Denn so wie die CDU in den Umfragen enteilt ist, kann sie nur in einer rot-grün-roten Koalition ihr Amt als Regierende Bürgermeisterin retten. Für die ehemalige Bundesfamilienministerin liegt darin das zentrale Wahlkampfziel. Dafür müssten sich die Sozialdemokraten auf den letzten Wahlkampfmetern weiter nach vorne robben und vor die Grünen schieben, wonach es zuletzt aussah.
Kann die SPD auch Juniorpartner?
Die Grünen haben ohnehin schon bekannt gegeben, dass sie am liebsten mit SPD und Linken weiter machen würden. Bettina Jarasch ist allerdings auch angetreten, die Kräfteverhältnisse umzudrehen und erste grüne Regierende Bürgermeisterin von Berlin zu werden. Ausweislich der Umfragen liegt das nach wie vor im Bereich des Möglichen. Die Berliner Langzeit-Regierungspartei SPD hätte in diesem Fall eine harte Nuss zu knacken. Die Sozialdemokraten müssten dann beweisen, dass sie auch Juniorpartner können. Umgekehrt gilt als sicher, dass die Grünen eine SPD-Führung akzeptieren würden.
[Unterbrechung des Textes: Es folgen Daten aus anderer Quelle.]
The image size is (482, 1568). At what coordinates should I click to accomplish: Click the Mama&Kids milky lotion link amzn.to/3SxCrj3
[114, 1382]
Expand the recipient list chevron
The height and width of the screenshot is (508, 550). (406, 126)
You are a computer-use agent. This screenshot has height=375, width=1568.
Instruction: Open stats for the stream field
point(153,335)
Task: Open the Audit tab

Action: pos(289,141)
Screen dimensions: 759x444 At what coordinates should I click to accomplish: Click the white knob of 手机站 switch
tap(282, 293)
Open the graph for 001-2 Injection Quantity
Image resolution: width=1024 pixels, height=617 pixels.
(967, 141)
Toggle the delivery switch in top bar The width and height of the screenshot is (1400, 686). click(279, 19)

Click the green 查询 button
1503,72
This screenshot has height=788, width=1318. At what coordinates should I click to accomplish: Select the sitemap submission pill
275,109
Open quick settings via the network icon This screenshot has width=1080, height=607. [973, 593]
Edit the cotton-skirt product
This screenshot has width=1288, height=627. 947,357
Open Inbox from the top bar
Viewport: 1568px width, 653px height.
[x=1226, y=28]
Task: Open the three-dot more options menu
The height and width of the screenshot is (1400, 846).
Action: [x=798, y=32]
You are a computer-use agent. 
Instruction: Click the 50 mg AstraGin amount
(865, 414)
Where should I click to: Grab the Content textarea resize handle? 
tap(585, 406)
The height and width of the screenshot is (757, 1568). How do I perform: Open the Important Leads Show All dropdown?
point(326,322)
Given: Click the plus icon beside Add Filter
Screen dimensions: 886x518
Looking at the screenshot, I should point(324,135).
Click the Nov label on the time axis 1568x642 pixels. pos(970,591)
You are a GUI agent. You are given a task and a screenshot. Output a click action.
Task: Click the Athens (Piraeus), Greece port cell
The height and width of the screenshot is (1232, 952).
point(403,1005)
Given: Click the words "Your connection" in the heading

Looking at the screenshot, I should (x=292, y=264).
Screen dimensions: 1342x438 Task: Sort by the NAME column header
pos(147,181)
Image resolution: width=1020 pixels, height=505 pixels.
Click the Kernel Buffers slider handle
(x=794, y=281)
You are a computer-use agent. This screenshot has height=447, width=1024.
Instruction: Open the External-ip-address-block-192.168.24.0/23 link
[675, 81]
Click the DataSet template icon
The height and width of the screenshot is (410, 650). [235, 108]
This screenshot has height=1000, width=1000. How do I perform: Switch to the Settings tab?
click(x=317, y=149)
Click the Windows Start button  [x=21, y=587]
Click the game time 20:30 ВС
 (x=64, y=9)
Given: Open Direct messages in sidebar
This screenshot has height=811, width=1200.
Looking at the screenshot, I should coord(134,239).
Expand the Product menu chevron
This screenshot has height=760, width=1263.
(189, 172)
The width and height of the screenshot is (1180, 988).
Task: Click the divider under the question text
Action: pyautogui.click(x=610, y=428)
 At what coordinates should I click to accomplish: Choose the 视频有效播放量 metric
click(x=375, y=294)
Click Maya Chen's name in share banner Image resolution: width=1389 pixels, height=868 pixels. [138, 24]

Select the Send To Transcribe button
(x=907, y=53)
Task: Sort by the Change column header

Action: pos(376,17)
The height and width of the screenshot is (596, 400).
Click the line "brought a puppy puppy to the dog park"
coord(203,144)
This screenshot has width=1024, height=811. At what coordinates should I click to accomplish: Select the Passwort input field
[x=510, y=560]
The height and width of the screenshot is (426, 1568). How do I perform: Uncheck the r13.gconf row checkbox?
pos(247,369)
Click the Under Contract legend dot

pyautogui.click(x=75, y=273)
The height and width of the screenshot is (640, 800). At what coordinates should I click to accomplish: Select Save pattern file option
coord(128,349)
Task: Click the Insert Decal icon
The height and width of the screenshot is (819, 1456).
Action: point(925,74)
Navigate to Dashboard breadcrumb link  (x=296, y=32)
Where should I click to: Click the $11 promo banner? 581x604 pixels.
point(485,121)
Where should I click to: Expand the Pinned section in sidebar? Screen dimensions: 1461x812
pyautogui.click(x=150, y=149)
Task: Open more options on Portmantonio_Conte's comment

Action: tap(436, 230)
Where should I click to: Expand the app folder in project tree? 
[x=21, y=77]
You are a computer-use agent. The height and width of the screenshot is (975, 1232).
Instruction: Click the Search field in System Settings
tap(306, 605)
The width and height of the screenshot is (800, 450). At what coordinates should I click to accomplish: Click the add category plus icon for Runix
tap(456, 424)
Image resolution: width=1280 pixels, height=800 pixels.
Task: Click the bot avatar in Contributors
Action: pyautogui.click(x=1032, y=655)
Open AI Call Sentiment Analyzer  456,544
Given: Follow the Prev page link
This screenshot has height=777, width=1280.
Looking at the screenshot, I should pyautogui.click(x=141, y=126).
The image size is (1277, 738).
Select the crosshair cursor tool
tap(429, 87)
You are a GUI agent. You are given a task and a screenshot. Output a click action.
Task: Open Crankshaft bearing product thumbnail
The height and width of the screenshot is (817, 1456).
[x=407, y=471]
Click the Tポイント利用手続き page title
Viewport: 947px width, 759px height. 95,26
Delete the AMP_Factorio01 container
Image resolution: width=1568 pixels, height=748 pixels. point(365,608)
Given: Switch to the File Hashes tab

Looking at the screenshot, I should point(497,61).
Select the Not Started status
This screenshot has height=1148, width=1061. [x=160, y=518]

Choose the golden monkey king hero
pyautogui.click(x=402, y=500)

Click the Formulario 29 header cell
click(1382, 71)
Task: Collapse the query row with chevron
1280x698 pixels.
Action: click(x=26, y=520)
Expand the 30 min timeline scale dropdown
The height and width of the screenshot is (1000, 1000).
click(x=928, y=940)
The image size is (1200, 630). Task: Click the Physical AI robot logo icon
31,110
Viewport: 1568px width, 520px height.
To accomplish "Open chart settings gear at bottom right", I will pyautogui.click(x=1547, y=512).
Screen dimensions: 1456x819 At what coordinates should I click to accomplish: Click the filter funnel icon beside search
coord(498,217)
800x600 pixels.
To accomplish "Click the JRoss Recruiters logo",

Wie sehr sich aber Stimmungen, Präferenzen und taktisches Kalkül innerhalb weniger Wochen ändern können, macht CDU-Spitzenkandidat Kai Wegner deutlich. Zu Beginn des Wahlkampfs watschte er die SPD noch heftig ab. Die Partei trage die Verantwortung dafür, dass vieles in Berlin schlecht funktioniere. Das "System SPD" habe fertig, so Wegner. Einige Wochen später wendete sich das Blatt. Den offenen Wahlausgang im Blick sendete Wegner zuletzt auch versöhnlichere Signale an Giffey und die Genossen.
Kategorisch ausgeschlossen haben sowieso weder Wegner, Giffey noch Jarasch die verschiedenen politisch machbaren Varianten. Das ist auch ein Gebot der politischen Klugheit: Denn am Ende zählt nicht, wer bei der Wahl die meisten Prozente einfährt. Berlin regieren kann nur, wer auf eine verlässliche Mehrheit im Abgeordnetenhaus kommt. Einiges spricht dafür, dass Wegner trotz eines absehbaren Wahlerfolgs nicht an Rot-Grün-Rot beziehungsweise Grün-Rot-Rot vorbeikommen wird.